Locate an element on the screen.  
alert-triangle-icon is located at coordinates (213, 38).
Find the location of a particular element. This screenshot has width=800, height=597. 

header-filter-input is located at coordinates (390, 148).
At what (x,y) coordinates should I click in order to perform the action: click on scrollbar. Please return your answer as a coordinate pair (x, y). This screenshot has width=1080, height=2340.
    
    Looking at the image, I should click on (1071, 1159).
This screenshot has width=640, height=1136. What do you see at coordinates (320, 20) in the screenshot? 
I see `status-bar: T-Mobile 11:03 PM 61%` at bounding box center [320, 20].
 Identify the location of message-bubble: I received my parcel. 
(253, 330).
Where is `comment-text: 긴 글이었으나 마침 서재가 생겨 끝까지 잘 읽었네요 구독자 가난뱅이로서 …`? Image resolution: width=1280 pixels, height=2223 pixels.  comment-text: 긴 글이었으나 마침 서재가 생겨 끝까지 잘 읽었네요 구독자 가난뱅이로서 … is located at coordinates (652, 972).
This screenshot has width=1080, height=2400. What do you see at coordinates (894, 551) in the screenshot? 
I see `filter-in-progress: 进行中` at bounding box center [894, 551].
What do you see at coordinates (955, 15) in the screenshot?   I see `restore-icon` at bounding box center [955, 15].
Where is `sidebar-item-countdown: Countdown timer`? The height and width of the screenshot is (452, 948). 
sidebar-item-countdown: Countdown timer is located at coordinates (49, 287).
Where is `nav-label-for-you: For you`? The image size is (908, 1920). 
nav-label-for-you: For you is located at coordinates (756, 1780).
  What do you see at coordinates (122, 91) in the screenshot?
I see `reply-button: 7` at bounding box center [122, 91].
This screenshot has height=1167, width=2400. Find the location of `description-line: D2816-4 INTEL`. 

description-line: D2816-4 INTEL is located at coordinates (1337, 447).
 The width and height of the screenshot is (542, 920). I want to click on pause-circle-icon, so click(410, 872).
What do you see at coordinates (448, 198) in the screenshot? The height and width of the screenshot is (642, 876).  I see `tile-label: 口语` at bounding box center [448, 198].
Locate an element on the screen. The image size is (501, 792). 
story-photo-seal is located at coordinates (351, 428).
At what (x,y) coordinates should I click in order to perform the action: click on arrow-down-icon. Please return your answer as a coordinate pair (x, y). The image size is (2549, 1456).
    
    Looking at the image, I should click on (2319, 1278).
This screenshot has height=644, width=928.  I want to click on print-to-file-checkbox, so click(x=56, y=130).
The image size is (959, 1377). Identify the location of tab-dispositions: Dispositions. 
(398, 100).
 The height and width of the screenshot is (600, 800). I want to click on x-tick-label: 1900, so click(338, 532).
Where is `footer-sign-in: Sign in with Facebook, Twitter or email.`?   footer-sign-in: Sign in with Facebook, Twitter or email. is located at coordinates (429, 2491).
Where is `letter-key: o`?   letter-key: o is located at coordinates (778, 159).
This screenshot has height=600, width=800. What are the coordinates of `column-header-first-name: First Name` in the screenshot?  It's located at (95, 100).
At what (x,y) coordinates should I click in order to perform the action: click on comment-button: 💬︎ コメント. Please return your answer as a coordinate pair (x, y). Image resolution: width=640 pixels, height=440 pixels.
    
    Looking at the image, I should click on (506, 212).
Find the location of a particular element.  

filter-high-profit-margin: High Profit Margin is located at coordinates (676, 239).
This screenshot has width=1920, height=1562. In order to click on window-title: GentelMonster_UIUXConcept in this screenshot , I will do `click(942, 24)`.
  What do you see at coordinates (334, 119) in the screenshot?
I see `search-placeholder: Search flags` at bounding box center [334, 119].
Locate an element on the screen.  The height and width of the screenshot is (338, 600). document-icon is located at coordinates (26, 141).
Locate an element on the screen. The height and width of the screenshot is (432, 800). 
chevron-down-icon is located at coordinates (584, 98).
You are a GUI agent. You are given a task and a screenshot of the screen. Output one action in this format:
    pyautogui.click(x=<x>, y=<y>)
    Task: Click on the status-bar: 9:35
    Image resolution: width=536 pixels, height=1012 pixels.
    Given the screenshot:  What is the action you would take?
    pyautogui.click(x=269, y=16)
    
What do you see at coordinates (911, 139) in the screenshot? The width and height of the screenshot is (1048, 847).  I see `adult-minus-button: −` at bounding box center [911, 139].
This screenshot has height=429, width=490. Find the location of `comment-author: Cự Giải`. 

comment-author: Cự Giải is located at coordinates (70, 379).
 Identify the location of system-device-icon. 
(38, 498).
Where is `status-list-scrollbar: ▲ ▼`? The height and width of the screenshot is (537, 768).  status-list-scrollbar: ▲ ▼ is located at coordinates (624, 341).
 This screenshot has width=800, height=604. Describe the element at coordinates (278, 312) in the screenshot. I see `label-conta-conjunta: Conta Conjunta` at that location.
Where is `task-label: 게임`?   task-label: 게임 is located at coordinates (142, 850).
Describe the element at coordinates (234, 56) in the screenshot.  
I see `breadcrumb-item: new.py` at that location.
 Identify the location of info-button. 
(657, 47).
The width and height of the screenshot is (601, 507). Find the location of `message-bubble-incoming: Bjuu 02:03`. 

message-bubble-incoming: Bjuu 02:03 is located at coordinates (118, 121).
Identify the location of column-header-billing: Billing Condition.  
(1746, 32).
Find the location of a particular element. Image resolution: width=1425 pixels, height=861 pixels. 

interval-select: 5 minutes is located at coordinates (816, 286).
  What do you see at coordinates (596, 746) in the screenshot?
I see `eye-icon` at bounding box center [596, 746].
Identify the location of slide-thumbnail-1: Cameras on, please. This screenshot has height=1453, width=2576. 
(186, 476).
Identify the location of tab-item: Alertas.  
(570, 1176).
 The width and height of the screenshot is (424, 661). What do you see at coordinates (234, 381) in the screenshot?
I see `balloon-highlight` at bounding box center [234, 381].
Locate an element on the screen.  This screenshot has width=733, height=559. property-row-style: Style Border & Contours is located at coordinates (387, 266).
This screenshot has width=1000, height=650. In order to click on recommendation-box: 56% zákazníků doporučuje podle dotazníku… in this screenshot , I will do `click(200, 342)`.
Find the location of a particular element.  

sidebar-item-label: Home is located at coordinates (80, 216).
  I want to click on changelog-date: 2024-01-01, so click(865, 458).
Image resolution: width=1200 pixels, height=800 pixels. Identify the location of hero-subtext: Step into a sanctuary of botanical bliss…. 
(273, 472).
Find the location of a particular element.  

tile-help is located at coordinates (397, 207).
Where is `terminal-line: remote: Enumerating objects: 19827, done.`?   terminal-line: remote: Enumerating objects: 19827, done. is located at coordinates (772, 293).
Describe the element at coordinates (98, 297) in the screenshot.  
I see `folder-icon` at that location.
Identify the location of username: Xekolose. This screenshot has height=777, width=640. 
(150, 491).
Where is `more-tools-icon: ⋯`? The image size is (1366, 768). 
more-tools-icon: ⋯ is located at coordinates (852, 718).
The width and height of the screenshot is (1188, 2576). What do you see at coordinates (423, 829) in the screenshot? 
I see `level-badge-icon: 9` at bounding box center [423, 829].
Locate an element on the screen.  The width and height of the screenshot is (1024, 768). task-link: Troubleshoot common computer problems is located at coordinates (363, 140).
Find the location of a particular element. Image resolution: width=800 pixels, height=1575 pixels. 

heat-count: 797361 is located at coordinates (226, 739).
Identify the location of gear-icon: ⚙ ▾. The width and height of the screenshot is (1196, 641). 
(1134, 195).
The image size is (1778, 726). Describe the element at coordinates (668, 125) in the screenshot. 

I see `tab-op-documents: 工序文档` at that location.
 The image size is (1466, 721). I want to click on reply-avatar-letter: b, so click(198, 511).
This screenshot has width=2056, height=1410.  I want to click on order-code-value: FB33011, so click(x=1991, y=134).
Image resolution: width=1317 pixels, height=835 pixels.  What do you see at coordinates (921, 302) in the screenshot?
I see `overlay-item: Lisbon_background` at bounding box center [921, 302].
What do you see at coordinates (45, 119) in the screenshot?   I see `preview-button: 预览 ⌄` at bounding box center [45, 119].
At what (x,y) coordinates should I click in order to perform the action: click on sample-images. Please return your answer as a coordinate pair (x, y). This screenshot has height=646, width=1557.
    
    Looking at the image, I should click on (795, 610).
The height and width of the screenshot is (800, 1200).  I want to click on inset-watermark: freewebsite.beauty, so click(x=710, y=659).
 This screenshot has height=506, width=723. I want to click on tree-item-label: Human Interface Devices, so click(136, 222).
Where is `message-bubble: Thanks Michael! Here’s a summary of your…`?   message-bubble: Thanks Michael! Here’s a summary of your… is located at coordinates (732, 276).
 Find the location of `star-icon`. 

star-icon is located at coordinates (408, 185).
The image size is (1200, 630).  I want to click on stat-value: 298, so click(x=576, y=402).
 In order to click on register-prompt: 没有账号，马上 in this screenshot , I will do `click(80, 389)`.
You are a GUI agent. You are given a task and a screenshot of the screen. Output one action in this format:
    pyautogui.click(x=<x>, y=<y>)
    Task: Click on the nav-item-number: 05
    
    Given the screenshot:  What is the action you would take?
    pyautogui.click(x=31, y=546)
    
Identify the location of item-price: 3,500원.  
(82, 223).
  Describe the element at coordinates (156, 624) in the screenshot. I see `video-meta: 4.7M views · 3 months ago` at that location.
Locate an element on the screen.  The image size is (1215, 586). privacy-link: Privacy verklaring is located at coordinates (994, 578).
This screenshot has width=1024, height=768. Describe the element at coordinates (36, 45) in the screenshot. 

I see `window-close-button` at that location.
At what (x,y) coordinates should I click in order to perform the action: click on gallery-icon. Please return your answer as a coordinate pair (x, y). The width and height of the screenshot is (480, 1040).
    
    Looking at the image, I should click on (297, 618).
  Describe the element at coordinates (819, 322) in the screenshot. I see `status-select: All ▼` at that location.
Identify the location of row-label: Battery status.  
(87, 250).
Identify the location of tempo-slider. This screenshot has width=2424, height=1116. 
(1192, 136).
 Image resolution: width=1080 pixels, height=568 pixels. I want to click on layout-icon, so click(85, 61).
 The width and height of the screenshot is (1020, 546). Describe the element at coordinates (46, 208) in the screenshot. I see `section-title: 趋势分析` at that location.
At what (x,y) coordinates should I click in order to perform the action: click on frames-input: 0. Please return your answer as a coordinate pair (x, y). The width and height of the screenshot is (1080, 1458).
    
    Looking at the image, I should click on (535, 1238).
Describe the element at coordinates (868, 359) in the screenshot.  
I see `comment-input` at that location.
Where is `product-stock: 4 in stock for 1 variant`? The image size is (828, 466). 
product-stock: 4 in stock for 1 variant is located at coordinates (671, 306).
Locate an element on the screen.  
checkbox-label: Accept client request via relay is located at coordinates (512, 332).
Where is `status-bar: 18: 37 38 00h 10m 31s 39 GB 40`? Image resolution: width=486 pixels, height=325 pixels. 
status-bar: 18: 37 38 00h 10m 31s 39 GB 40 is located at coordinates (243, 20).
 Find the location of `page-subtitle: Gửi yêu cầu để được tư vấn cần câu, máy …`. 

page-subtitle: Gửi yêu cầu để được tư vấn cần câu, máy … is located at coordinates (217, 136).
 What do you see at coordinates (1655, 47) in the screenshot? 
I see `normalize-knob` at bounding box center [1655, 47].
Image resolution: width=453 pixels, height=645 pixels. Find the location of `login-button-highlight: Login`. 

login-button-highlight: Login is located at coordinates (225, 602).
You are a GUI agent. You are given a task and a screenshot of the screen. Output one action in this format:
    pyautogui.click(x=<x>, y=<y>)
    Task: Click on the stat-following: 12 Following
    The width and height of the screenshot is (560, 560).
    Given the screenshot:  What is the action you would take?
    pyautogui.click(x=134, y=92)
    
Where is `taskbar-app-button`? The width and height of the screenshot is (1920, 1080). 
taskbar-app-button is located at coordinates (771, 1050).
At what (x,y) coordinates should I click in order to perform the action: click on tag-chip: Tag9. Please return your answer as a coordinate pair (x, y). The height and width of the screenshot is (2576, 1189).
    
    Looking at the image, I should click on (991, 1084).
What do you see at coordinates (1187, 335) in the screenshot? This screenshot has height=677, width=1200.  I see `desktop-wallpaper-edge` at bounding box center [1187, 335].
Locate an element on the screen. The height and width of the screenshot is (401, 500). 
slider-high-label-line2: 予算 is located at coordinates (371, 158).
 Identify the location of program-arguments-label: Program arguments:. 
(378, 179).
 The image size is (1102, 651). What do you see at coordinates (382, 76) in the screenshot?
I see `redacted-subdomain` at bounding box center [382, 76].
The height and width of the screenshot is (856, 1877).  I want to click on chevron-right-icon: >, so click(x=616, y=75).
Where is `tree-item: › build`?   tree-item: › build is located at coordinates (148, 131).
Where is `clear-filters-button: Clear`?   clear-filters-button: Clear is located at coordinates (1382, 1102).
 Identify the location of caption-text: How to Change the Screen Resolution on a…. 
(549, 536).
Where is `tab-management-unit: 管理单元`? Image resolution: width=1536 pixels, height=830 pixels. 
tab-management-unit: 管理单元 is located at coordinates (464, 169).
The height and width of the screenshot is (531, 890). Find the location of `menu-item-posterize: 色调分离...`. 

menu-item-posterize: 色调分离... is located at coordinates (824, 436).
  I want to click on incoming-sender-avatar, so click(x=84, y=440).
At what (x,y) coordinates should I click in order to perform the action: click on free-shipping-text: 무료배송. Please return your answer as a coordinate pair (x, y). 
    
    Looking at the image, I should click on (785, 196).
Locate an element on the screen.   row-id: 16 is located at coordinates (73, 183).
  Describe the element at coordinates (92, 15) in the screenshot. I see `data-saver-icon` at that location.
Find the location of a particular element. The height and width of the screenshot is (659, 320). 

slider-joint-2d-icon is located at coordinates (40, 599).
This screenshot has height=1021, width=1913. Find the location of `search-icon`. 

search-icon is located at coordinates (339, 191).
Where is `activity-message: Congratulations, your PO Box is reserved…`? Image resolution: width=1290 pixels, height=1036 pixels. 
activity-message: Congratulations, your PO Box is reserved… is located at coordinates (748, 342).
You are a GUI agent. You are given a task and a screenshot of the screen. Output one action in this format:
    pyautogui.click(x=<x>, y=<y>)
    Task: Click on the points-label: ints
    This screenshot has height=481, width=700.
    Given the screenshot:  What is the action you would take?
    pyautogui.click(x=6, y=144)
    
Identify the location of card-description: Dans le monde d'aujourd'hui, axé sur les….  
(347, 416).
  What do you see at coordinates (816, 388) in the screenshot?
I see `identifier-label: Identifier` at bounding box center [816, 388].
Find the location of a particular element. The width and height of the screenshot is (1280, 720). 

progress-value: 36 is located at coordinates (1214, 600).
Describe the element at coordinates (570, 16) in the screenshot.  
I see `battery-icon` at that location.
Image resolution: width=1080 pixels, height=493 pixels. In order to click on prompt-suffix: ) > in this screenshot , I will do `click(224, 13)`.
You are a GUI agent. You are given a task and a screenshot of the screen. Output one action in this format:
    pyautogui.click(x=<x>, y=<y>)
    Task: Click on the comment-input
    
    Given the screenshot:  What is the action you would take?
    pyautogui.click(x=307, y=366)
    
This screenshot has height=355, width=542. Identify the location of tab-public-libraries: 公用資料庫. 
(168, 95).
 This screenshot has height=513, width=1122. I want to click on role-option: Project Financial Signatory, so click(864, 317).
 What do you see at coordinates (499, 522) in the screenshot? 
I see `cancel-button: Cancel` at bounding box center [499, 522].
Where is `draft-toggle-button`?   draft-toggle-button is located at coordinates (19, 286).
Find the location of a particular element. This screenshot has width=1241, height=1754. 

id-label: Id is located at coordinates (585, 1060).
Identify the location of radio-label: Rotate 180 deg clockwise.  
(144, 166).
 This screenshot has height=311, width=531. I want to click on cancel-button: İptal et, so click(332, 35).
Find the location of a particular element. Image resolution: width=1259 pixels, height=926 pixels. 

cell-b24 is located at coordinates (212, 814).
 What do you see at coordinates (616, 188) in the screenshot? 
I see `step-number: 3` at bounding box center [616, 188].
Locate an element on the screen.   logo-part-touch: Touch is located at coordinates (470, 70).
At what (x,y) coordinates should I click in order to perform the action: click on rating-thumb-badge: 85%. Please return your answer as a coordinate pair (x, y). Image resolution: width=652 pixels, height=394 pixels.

§

■ **Work to complete**: Can you collect every line from the items above that contains the word "subtitle"?

■ **Solution below**:
 Find the location of `page-subtitle: Gửi yêu cầu để được tư vấn cần câu, máy …`. 
page-subtitle: Gửi yêu cầu để được tư vấn cần câu, máy … is located at coordinates (217, 136).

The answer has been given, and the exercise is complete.